[SOURCE MATERIAL Boundary: Start]
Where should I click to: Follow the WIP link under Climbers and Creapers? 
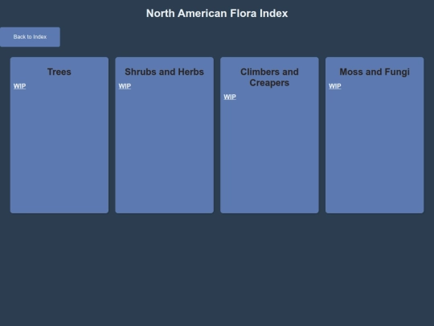point(230,97)
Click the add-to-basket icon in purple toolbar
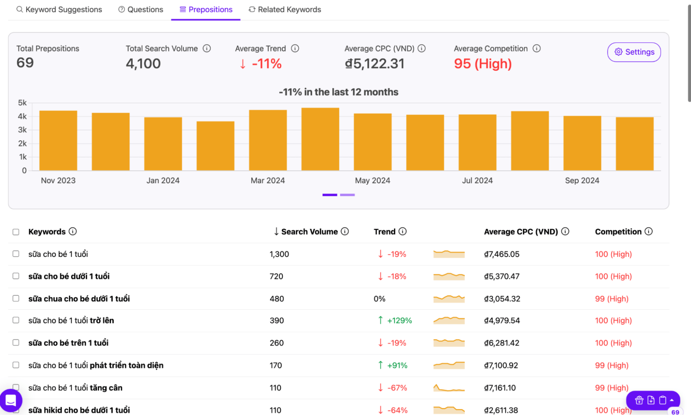691x415 pixels. [x=639, y=400]
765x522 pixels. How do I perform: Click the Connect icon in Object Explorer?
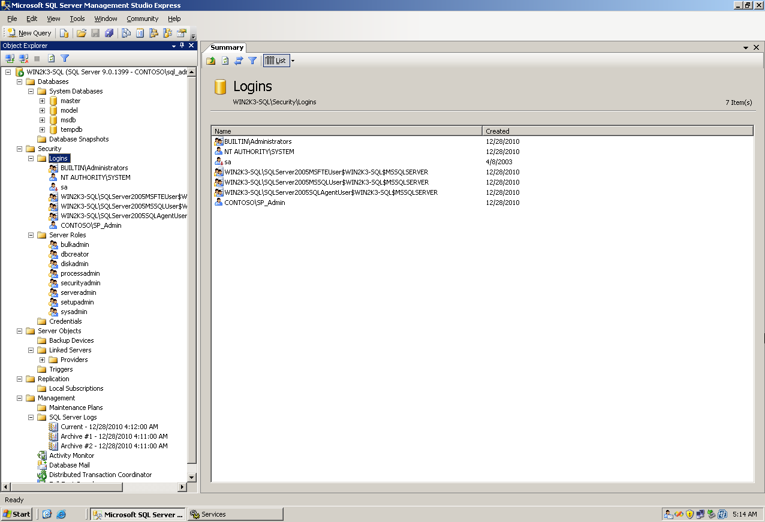point(9,58)
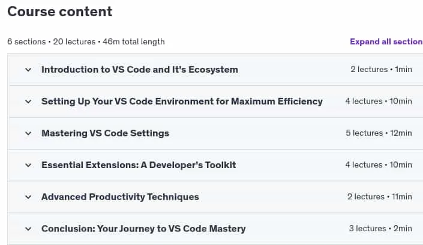
Task: Click the 3 lectures • 2min label
Action: pyautogui.click(x=380, y=229)
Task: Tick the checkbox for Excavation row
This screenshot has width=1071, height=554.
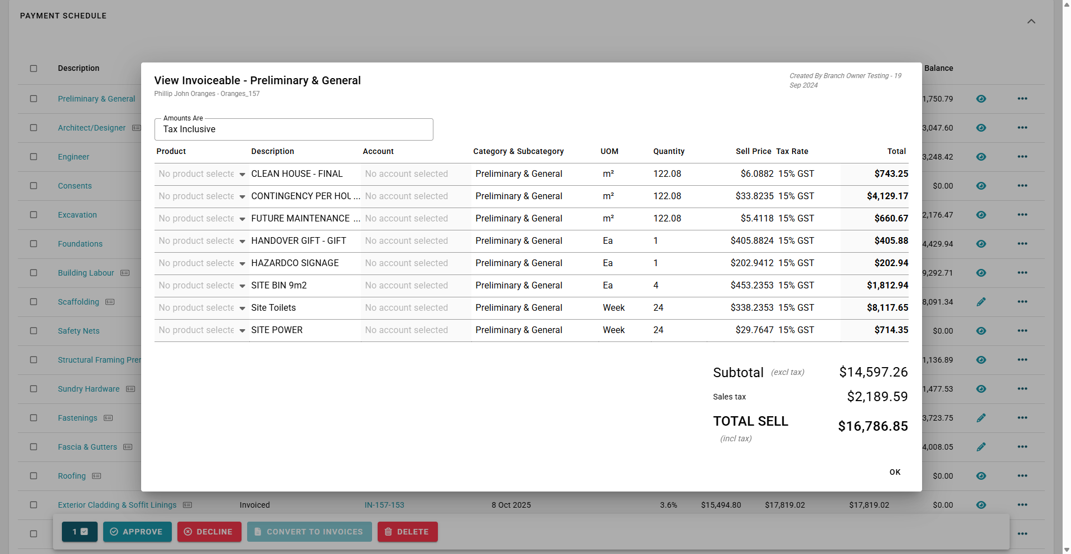Action: coord(33,215)
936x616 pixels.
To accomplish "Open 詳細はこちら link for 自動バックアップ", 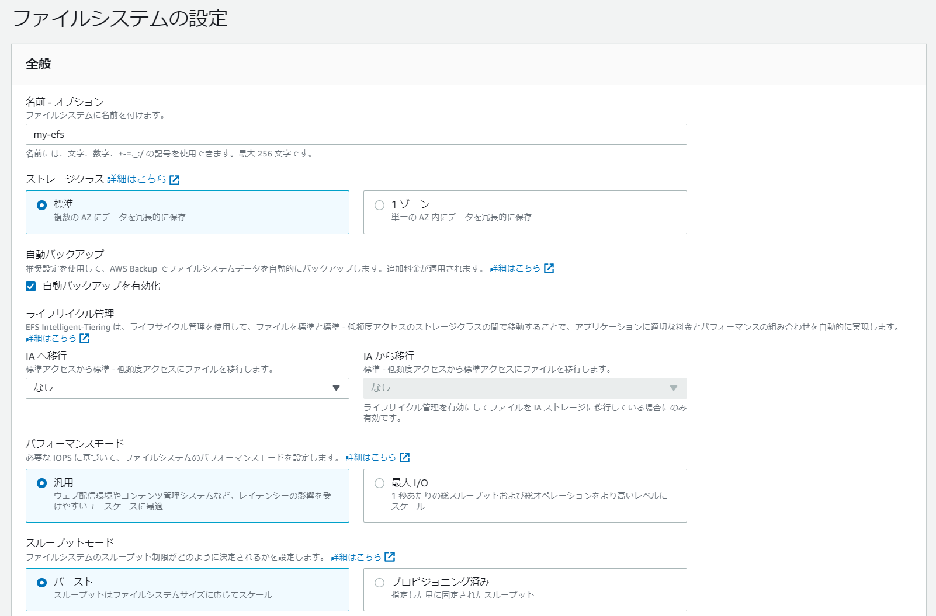I will [x=515, y=268].
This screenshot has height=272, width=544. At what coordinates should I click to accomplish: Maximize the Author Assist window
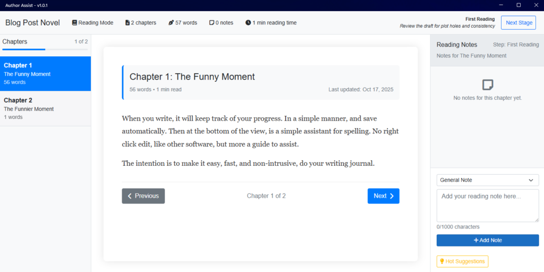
[SOURCE MATERIAL Boundary: End]
### [TASK REQUIREMENTS]
Leaving out each picture, repeat exactly the lines above from the one that contains "765x522 pixels. How" through the one that contains "936x616 pixels.".

### [ANSWER FOR THIS EXERCISE]
765x522 pixels. How do I perform: Click the Connect icon in Object Explorer?
point(9,58)
Task: Click the 3 lectures • 2min label
Action: pyautogui.click(x=380, y=229)
Task: Tick the checkbox for Excavation row
This screenshot has width=1071, height=554.
Action: coord(33,215)
936x616 pixels.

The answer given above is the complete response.